Goal: Swap every "parking stall" in the lines below for "parking spot", and reproduce all other text without changes.

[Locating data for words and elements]
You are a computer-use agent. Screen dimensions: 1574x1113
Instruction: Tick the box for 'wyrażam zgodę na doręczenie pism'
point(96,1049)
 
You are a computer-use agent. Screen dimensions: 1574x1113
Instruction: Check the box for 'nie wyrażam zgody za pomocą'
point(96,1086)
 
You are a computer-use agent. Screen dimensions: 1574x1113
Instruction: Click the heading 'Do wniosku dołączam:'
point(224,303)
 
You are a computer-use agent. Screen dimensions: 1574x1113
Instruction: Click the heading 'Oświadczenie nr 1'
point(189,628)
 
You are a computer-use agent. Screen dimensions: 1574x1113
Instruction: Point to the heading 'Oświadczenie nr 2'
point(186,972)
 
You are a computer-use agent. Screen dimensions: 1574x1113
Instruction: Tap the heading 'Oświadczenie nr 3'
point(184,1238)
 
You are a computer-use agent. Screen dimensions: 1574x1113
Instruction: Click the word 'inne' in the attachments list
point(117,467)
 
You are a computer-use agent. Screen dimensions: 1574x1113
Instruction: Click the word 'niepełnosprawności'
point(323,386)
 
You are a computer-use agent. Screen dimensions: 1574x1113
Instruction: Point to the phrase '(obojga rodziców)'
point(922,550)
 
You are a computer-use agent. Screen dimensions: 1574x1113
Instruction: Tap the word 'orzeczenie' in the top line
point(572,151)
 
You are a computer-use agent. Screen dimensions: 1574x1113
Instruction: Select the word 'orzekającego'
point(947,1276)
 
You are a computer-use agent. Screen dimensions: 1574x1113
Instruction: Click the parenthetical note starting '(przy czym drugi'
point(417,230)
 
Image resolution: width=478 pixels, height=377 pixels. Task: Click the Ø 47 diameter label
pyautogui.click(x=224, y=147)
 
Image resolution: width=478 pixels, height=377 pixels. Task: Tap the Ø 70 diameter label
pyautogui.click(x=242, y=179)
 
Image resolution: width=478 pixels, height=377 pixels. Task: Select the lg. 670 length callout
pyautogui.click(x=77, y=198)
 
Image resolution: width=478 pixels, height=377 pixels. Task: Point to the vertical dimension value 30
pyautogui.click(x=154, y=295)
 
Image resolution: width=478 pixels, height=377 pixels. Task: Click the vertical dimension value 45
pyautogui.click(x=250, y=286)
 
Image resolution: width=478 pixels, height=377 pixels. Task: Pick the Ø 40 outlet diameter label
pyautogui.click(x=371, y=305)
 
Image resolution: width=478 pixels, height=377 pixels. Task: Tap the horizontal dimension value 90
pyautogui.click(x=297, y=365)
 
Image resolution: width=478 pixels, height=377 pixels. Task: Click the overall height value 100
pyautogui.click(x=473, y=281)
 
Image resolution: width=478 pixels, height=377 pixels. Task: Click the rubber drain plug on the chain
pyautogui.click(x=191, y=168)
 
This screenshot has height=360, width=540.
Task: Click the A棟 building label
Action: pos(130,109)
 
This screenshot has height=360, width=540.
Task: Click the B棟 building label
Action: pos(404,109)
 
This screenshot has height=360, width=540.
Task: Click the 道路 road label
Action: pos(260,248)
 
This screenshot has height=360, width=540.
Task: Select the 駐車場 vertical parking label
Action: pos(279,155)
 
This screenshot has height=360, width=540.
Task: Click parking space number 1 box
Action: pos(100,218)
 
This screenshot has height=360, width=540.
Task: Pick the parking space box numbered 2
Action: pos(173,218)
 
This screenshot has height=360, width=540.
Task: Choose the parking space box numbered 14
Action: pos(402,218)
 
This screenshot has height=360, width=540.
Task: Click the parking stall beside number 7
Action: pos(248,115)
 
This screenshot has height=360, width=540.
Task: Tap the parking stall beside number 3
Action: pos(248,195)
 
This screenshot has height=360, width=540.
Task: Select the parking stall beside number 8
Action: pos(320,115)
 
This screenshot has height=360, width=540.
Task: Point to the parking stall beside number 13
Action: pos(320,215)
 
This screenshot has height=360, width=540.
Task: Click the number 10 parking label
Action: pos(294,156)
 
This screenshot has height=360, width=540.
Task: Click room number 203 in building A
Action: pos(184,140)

Final answer:
You are a computer-use agent. Screen dimensions: 1574x1113
Instruction: Tick the box for 'wyrażam zgodę na doręczenie pism'
point(96,1049)
 
You are a computer-use agent. Screen dimensions: 1574x1113
Instruction: Check the box for 'nie wyrażam zgody za pomocą'
point(96,1086)
 
You are a computer-use agent. Screen dimensions: 1574x1113
Instruction: Click the heading 'Do wniosku dołączam:'
point(224,303)
 
You are a computer-use agent. Screen dimensions: 1574x1113
Instruction: Click the heading 'Oświadczenie nr 1'
point(189,628)
 
You are a computer-use agent. Screen dimensions: 1574x1113
Instruction: Point to the heading 'Oświadczenie nr 2'
point(186,972)
 
You are a computer-use agent. Screen dimensions: 1574x1113
Instruction: Tap the heading 'Oświadczenie nr 3'
point(184,1238)
 
You are a computer-use agent. Screen dimensions: 1574x1113
Instruction: Click the word 'inne' in the attachments list
point(117,467)
 
You are a computer-use agent. Screen dimensions: 1574x1113
Instruction: Click the word 'niepełnosprawności'
point(323,386)
 
You are a computer-use agent. Screen dimensions: 1574x1113
Instruction: Point to the phrase '(obojga rodziców)'
point(922,550)
 
You are a computer-use agent. Screen dimensions: 1574x1113
Instruction: Tap the word 'orzeczenie' in the top line
point(572,151)
 
You are a computer-use agent. Screen dimensions: 1574x1113
Instruction: Select the word 'orzekającego'
point(947,1276)
 
You are a computer-use agent. Screen dimensions: 1574x1113
Instruction: Click the parenthetical note starting '(przy czym drugi'
point(417,230)
 
Image resolution: width=478 pixels, height=377 pixels. Task: Click the Ø 47 diameter label
pyautogui.click(x=224, y=147)
 
Image resolution: width=478 pixels, height=377 pixels. Task: Tap the Ø 70 diameter label
pyautogui.click(x=242, y=179)
 
Image resolution: width=478 pixels, height=377 pixels. Task: Select the lg. 670 length callout
pyautogui.click(x=77, y=198)
 
Image resolution: width=478 pixels, height=377 pixels. Task: Point to the vertical dimension value 30
pyautogui.click(x=154, y=295)
 
Image resolution: width=478 pixels, height=377 pixels. Task: Click the vertical dimension value 45
pyautogui.click(x=250, y=286)
 
Image resolution: width=478 pixels, height=377 pixels. Task: Pick the Ø 40 outlet diameter label
pyautogui.click(x=371, y=305)
 
Image resolution: width=478 pixels, height=377 pixels. Task: Tap the horizontal dimension value 90
pyautogui.click(x=297, y=365)
 
Image resolution: width=478 pixels, height=377 pixels. Task: Click the overall height value 100
pyautogui.click(x=473, y=281)
 
Image resolution: width=478 pixels, height=377 pixels. Task: Click the rubber drain plug on the chain
pyautogui.click(x=191, y=168)
 
This screenshot has height=360, width=540.
Task: Click the A棟 building label
Action: pos(130,109)
 
This screenshot has height=360, width=540.
Task: Click the B棟 building label
Action: pos(404,109)
 
This screenshot has height=360, width=540.
Task: Click the 道路 road label
Action: pos(260,248)
 
This screenshot has height=360, width=540.
Task: Select the 駐車場 vertical parking label
Action: pos(279,155)
 
This screenshot has height=360, width=540.
Task: Click parking space number 1 box
Action: pos(100,218)
 
This screenshot has height=360, width=540.
Task: Pick the parking space box numbered 2
Action: pos(173,218)
 
This screenshot has height=360, width=540.
Task: Choose the parking space box numbered 14
Action: pos(402,218)
 
This screenshot has height=360, width=540.
Task: Click the parking spot beside number 7
Action: pos(248,115)
 
This screenshot has height=360, width=540.
Task: Tap the parking spot beside number 3
Action: pos(248,195)
 
This screenshot has height=360, width=540.
Task: Select the parking spot beside number 8
Action: pos(320,115)
 
This screenshot has height=360, width=540.
Task: Point to the parking spot beside number 13
Action: pos(320,215)
 
This screenshot has height=360, width=540.
Task: Click the number 10 parking label
Action: pos(294,156)
 
This screenshot has height=360, width=540.
Task: Click room number 203 in building A
Action: pos(184,140)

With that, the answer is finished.